▶ [WHAT THE TASK REQUIRES] What is needed is an exact copy of the lines from the one containing "Screen dimensions: 1469x988" through the final line of the material below.

▶ [DATA]
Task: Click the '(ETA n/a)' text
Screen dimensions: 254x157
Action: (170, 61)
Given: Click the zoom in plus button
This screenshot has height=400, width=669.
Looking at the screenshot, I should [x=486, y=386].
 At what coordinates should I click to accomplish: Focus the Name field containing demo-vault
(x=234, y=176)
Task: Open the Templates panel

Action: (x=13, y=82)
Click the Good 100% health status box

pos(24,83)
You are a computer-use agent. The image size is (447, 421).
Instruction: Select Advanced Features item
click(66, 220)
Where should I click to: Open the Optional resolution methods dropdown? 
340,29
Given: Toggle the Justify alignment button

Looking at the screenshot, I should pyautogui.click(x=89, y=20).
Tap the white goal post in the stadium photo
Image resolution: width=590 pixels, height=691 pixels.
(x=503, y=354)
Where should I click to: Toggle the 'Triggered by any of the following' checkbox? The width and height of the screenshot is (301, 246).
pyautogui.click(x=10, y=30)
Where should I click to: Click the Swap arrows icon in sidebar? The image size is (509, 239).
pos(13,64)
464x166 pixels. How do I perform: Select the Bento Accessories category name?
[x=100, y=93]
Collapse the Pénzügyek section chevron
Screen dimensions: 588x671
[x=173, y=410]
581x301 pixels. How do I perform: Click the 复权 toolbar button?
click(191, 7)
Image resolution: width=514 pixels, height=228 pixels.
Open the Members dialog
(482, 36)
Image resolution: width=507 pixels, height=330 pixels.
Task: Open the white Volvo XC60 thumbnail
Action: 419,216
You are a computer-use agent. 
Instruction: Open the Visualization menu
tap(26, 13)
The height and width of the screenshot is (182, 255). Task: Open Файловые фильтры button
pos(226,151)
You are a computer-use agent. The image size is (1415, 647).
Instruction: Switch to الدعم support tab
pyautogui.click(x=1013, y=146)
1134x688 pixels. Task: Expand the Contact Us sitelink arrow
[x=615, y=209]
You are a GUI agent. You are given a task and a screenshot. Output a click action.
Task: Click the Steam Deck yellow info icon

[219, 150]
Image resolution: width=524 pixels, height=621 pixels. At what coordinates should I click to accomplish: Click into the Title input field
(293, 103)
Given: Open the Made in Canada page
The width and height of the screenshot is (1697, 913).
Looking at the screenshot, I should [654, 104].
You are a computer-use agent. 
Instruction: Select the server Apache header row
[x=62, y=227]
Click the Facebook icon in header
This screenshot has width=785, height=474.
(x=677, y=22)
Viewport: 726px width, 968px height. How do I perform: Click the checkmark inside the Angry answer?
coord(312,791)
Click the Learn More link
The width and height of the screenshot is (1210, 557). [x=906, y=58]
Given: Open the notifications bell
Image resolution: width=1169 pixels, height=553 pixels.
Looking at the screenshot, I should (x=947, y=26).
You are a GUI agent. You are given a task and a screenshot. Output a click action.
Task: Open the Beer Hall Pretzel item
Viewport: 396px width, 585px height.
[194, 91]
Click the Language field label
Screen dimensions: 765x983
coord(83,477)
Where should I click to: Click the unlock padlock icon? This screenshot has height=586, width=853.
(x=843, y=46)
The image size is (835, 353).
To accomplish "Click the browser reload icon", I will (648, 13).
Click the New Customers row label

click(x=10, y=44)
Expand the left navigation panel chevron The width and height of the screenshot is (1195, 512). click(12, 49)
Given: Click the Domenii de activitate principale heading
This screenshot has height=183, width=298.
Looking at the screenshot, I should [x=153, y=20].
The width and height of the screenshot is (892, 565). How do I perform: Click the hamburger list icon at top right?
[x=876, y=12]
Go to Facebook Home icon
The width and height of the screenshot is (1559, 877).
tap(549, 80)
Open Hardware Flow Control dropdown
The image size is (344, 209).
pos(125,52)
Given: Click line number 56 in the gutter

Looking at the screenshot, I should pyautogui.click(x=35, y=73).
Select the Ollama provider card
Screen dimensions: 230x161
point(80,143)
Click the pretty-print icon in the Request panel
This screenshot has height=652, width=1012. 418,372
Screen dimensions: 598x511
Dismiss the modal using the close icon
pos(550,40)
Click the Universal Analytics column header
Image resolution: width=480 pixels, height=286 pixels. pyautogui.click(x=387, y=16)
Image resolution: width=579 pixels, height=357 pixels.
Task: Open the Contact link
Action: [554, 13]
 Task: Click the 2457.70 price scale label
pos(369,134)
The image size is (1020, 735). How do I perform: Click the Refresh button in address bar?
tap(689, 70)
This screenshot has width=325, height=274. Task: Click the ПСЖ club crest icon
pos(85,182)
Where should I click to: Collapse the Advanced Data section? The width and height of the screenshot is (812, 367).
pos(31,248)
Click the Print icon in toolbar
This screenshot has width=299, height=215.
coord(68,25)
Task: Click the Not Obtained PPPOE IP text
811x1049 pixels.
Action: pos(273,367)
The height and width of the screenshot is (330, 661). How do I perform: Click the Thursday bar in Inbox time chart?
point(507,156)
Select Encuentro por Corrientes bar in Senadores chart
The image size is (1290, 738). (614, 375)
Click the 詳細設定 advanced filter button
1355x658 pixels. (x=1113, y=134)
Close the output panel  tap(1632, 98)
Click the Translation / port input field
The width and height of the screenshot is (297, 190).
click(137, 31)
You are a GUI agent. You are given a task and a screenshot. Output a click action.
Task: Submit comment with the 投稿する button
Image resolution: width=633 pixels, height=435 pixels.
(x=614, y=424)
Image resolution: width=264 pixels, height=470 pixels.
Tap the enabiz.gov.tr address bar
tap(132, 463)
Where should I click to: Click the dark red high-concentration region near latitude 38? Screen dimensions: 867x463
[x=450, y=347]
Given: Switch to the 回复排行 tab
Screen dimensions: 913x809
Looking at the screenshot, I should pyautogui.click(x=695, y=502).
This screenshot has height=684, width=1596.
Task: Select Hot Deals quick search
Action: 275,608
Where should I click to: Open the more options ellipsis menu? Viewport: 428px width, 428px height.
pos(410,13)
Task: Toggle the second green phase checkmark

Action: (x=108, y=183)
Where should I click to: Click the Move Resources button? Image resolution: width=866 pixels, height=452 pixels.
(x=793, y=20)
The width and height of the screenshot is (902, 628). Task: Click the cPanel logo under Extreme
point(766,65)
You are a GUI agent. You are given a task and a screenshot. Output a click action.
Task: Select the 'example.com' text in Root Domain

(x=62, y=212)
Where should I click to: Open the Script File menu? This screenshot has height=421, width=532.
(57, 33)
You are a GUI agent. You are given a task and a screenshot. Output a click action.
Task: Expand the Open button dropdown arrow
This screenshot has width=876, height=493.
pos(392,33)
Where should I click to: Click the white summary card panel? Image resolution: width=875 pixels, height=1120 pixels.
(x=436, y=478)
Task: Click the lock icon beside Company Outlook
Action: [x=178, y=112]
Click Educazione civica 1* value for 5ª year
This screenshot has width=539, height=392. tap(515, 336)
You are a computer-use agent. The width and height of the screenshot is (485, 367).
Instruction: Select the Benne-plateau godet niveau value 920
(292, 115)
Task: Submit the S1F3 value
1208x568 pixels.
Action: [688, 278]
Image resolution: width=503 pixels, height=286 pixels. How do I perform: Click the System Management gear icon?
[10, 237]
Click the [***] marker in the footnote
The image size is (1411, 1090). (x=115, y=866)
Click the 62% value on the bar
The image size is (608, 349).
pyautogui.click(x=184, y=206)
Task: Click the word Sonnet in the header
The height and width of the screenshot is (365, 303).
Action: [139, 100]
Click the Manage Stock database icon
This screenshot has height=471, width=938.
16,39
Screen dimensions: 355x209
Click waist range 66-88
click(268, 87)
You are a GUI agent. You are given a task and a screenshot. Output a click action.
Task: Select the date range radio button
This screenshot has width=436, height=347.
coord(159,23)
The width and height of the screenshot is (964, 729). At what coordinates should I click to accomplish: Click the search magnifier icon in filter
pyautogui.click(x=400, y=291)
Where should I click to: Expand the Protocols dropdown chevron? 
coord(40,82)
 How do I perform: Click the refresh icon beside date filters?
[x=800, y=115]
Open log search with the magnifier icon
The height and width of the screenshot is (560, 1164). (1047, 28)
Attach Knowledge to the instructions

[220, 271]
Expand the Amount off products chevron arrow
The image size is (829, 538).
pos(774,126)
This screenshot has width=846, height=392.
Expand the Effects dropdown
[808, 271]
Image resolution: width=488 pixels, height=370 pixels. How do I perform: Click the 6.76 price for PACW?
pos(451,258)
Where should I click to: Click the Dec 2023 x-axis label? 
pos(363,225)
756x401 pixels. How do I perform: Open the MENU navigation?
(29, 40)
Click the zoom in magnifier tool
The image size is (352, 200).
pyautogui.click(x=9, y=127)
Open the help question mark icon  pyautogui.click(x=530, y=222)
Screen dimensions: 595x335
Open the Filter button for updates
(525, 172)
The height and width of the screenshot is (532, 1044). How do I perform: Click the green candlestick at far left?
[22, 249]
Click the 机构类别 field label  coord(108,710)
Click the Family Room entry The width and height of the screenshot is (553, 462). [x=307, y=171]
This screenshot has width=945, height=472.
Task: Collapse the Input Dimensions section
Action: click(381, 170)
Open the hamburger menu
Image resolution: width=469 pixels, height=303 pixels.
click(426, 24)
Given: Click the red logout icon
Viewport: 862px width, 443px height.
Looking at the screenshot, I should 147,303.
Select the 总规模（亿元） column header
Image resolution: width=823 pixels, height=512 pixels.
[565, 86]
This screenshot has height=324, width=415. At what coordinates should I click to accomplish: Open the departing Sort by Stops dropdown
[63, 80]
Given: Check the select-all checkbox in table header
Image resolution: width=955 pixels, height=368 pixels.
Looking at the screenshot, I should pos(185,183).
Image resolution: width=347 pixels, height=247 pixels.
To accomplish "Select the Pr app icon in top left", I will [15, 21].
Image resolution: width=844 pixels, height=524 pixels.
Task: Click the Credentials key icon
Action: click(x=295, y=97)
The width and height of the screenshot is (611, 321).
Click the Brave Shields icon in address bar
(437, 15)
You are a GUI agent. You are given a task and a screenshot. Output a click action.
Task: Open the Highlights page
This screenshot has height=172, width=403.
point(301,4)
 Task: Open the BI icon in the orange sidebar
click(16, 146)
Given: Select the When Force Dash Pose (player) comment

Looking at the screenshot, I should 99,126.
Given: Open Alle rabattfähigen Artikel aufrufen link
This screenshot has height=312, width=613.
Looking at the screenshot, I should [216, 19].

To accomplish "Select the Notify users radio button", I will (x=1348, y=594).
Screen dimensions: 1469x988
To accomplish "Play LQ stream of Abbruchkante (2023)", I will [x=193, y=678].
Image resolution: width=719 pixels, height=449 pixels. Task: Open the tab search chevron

▶ [OUTPUT BELOW]
Screen dimensions: 1469x988
To accomplish "Play LQ stream of Abbruchkante (2023)", I will [x=193, y=678].
Image resolution: width=719 pixels, height=449 pixels. Task: Open the tab search chevron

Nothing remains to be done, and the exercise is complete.